Learn About Leather

Leather Sofa and Chair in setting
3 leather chairs in setting
  • Aniline

    A leather dyed with pure aniline dyes rather than pigments. This transparent dye completely penetrates the hide with color, allowing the natural grain to show through while protecting the surface.

  • Aniline dye

    Translucent dyes do not camouflage marks, but color the hide and bring out the natural character of the leather, much like a stain on wood.

  • Aniline plus

    Leather that has been aniline dyed and finished with a clear topcoat to ensure more protection against spills and stains. Also known as semi-aniline.

  • Antiquing

    A method of aging the appearance of a hide by the application of a darker color over a lighter color, creating dramatic highlights.

  • Buffing

    A mechanical process that reduces the appearance of surface blemishes from leather hides.
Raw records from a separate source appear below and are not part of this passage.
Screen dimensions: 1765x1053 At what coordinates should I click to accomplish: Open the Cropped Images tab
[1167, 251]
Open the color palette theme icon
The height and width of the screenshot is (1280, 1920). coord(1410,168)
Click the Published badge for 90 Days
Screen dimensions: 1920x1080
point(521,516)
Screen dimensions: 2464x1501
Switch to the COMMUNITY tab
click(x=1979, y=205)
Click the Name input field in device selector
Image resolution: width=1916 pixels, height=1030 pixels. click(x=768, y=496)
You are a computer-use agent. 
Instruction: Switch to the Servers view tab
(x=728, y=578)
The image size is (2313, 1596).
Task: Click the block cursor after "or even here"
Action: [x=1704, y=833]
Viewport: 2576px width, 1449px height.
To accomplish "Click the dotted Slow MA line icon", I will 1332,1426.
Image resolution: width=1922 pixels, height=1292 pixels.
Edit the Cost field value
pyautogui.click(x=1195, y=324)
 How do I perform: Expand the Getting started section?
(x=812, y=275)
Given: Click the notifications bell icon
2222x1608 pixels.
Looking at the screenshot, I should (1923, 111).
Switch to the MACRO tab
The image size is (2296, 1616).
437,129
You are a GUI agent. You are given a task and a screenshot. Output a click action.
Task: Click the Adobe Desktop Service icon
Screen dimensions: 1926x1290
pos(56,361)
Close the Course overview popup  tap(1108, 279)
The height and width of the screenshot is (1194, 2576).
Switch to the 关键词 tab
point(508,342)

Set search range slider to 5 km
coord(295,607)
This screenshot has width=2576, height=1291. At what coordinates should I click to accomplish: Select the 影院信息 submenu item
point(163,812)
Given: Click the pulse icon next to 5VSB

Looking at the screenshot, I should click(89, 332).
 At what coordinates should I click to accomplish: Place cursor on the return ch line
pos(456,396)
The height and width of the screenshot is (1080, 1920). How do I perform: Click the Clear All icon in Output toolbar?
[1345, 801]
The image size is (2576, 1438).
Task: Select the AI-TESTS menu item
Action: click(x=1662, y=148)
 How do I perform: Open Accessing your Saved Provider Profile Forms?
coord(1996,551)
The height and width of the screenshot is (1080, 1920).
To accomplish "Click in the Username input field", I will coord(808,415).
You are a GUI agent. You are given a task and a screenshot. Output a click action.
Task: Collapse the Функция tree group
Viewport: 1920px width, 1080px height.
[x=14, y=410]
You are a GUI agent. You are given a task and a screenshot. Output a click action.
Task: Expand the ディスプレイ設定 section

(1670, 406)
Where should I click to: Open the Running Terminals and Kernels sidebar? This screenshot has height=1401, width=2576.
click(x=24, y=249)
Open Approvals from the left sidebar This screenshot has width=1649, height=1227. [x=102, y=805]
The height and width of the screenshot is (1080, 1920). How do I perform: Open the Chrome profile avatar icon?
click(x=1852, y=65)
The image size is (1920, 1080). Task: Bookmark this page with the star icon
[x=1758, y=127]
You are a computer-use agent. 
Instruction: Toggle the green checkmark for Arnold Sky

Leather that is not buffed is called "full grain" because the natural grain retains its markings and characteristics.

  • Bycast

    A split leather with a polyurethane protective coating. Like splits bycast leather is inferior as it lacks the natural characteristics, elasticity, and durability of top grain leather.

  • Corrected grain

    Leather on which the outer surface of the grain has been slightly removed by sanding. It is usually embossed with an artificial grain.

  • Cowhide

    The entire animal hide, which averages 45-50 square feet.

  • Crust

    Leather that has been tanned, dyed and dried, but not finished.

  • Drum dyed

    A dyeing process in which leather is immersed in dye and tumbled in a rotating drum, ensuring maximum dye penetration.